_Page text_.
Skip to main content

Genome Analysis Unit

NCI DNAnexus Pilot

NCI has established a Pilot program with DNAnexus to evaluate their cloud-based platform for NextGen Sequence analysis. While DNAnexus is based on a pay-as-you-go model the OSTR has provided funding for this Pilot phase.

[DNAnexus provides a global network for sharing and management of genomic data and tools to accelerate genomics. The DNAnexus cloud-based platform is optimized to address the challenges of security, scalability, and collaboration, for organizations that are pursuing genomic-based approaches to health, in the clinic and in the research lab. Additionally, DNAnexus hosted the recent precisionFDA challenge.]

During this Pilot phase we hope to determine the potential usefulness of this platform to the CCR user community.  DNAnexus offers the following features and policies that make it an attractive product:

  1. A simple to use GUI interface to complex prebuilt standardized workflows.
  2. Complete access to powerful virtually unlimited cloud-based resources via  a command line interface and scripting options that allow batch processing of large datasets.
  3. A significant portfolio of prebuilt software (mostly well accepted tools, and best-practice workflows) optimized for execution in a  cloud environment.
  4. DNAnexus has a number of unique partnerships that enable access to specific proprietary tools – e.g. Sentieon and IVA  integration.
  5. An open system that allows integration of “homegrown” applications and workflows into their environment for execution via the GUI or CLI interfaces.
  6. The option of building enhanced data viewers to facilitate data exploration by non-expert users.
  7. A billing model that would allow CCR to set up a single “corporate account” and allocate specific funds to selected subgroups.
  8. DNAnexus appears very open to installing and optimizing new software tools on demand.
  9. Lastly, the platform offers the potential of providing a distribution medium (to their entire user community) of any homegrown tools or workflows.

With this in mind we see this platform being of potential use to the CCR community in the following ways:

  1. A cost effective way of accessing proprietary high performance tools such as Sentieon..
  2. An alternative to Biowulf for some high throughput batch data analysis. [Keep in mind that while Biowulf  appears to be free to the enduser in actually cost both the NIH, and CCR specifically, hundreds of thousands to millions of dollars each year in maintenance and update costs.]
  3. Giving bench-scientist access to performance tuned, reliable, reproducible workflows, with enhanced viewer options.
  4. Finally it seems possible that at some point this platform could be integrated into sequencing  facilities’ workflow allowing the automatic deliver of processed data in a user-friendly environment.

If there are any test or use case you would like to explore, but don’t have the time, energy or expertise to perform yourself, please pass on these suggestions, to the group in general or its managers. 

To aid in this Pilot study we are offering the following resources:

  1. A number of Web pages (think wiki) offering our early insights into the platform, and further explaining some of its operation.
  2. A SLACK workspace to enable communications between the different individuals involved in this evaluation. (i.e. a place to seek help and share one’s insights, problem or frustrations).

We also encourage you to explore DNAnexus’s on line documentation and tutorials. Please note that DNAnexus has made an application specialist available to assist in resolving issues, so please inform us of any problems that you may encounter.

_What you have to do_. Say whether each statement agrees with the page on the NCI DNAnexus pilot: (a) OSTR has funded the Pilot phase; (b) DNAnexus charges on a flat annual subscription; (c) a SLACK workspace is among the resources offered for the Pilot study. For each, answer yes or no and quote the deciding words of the page. Rely only on the page about the NCI DNAnexus pilot for what it states.

_Dataset extract_.
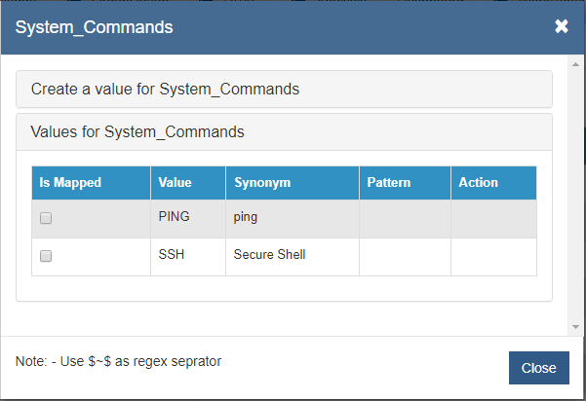Screen dimensions: 586x401
Task: Check the Is Mapped box for PING
Action: pyautogui.click(x=46, y=219)
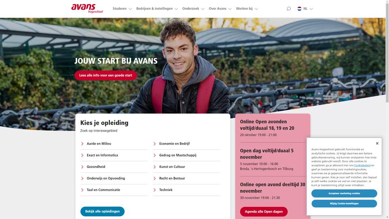Screen dimensions: 389x219
Task: Click the Avans hogeschool logo
Action: click(x=87, y=9)
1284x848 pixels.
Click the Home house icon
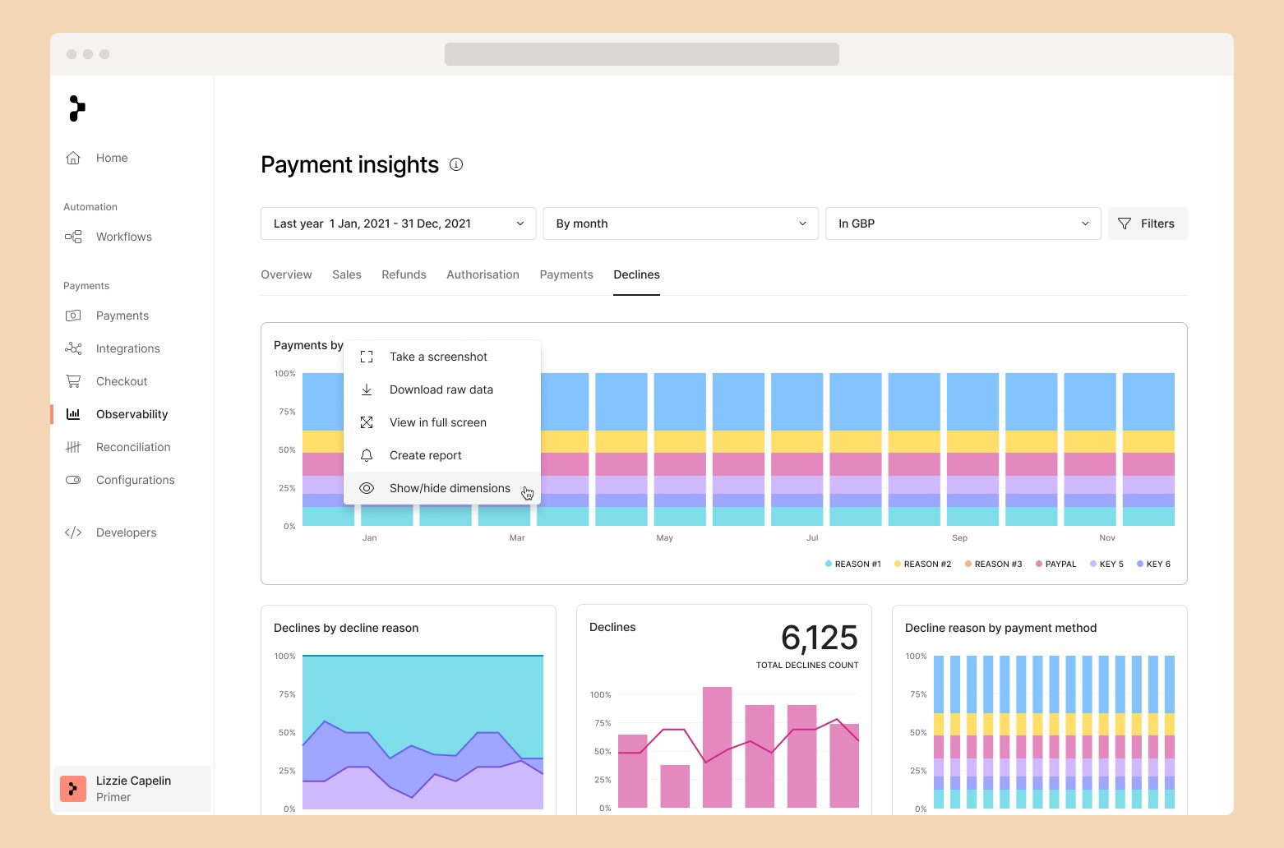click(x=73, y=158)
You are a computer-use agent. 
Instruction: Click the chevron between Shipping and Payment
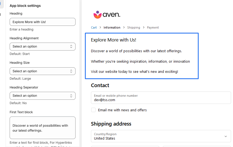point(144,27)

_Output_.
(a) Yes: "the OSTR has provided funding for this Pilot phase."
(b) No: "DNAnexus is based on a pay-as-you-go model"
(c) Yes: "A SLACK workspace to enable communications between the different individuals involved in this evaluation."